- Born: December 19, 1887 Slonim, Russian Empire
- Died: April 20, 1978 (aged 90) Philadelphia, United States
- Resting place: Wellwood Cemetery, Long Island
- Citizenship: American
- Education: Cooper Union, Columbia University
- Scientific career
- Fields: Enzymology
- Institutions: Rockefeller University

= Moses Kunitz =

Russian-American biochemist

Moses Kunitz (December 19, 1887 – April 20, 1978) was a Russian-American biochemist who spent most of his career at Rockefeller University. He is best known for a series of experiments in purification and crystallization of proteins, contributing to the determination that enzymes are proteins.

- [Source data]
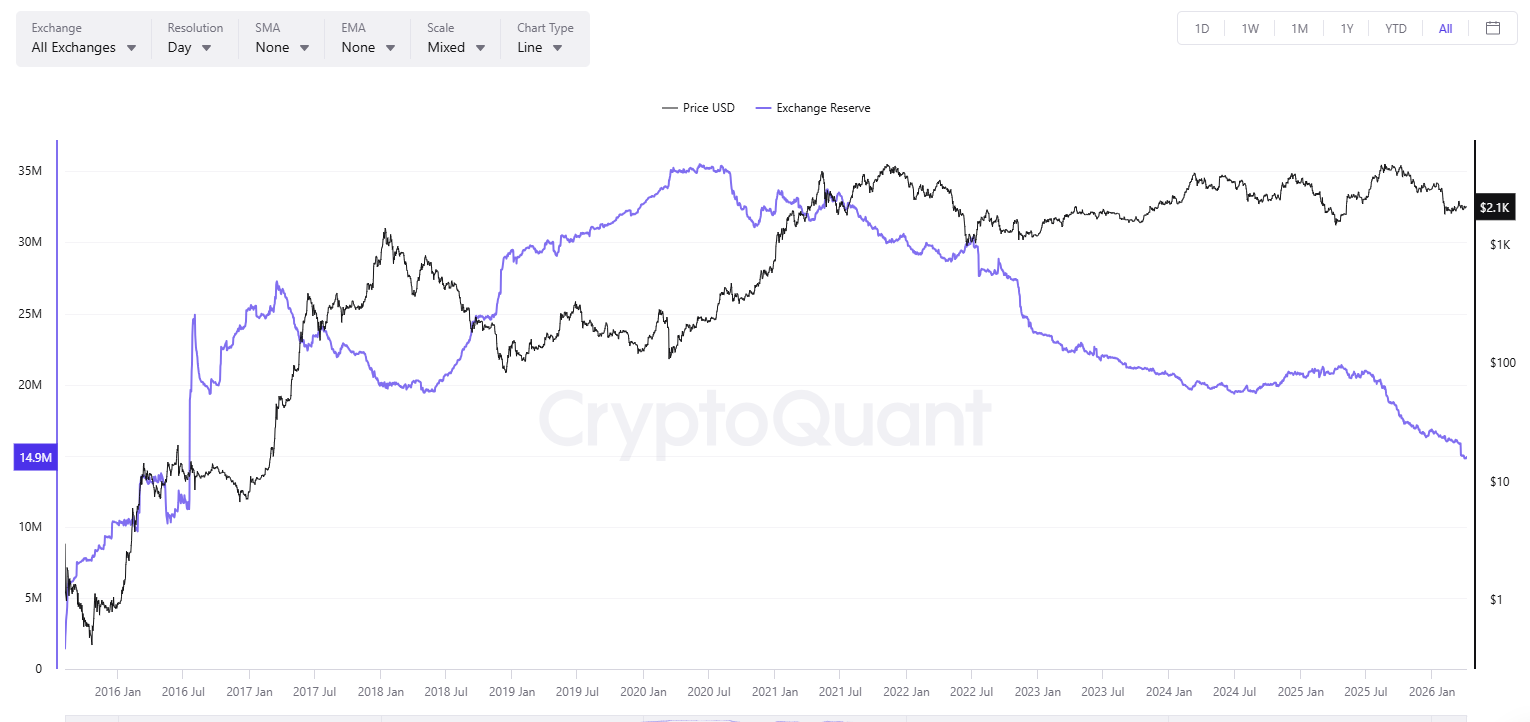Open the Exchange dropdown showing All Exchanges
This screenshot has width=1530, height=722.
(x=82, y=47)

- [Problems to work on]
[1] According to the Moses Kunitz biography, where is he buried?
[2] For each statement, say whether it agrees with the Moses Kunitz biography, and quote the deciding words: (a) Kunitz was born in Slonim. (b) Kunitz studied at Harvard University. (c) Kunitz spent most of his career at Rockefeller University.
[3] Carry on the Moses Kunitz biography from its last sentence.
The lines have no role in this work.

- [Expected outputs]
[1] Wellwood Cemetery, Long Island

[2]
(a) Yes: "Born: December 19, 1887 Slonim, Russian Empire"
(b) No: "Education: Cooper Union, Columbia University"
(c) Yes: "spent most of his career at Rockefeller University"

[3]
==Early life and education==
Kunitz was born in Slonim (then part of Russia, now in Belarus) on December 19, 1887. He was raised and educated there until his move to the United States, where he settled in New York City in 1909 and became an American citizen in 1915. Kunitz graduated from Cooper Union with a degree in chemistry in 1916 and then enrolled there for graduate school in electrical engineering. After three years in the program, he moved to Columbia University, from which he received a Ph.D. in biological chemistry in 1924. Kunitz began work as a technical assistant in Jacques Loeb's laboratory at Rockefeller University in 1913 and continued there throughout his graduate years. Loeb arranged for Kunitz to receive a staff appointment at Rockefeller after graduation.

==Academic career==
Kunitz' position at Rockefeller was originally secured by Jacques Loeb. After Loeb died in 1924, John H. Northrop succeeded him and retained Kunitz' position; the two would collaborate extensively on experiments involving protein crystallization for much of their remaining careers. Both Northrop and Kunitz moved to Rockefeller's Princeton, New Jersey campus in 1926; Kunitz returned to New York City in 1952. He then assumed professor emeritus status but continued to work regularly in the laboratory until eventually retiring in 1970.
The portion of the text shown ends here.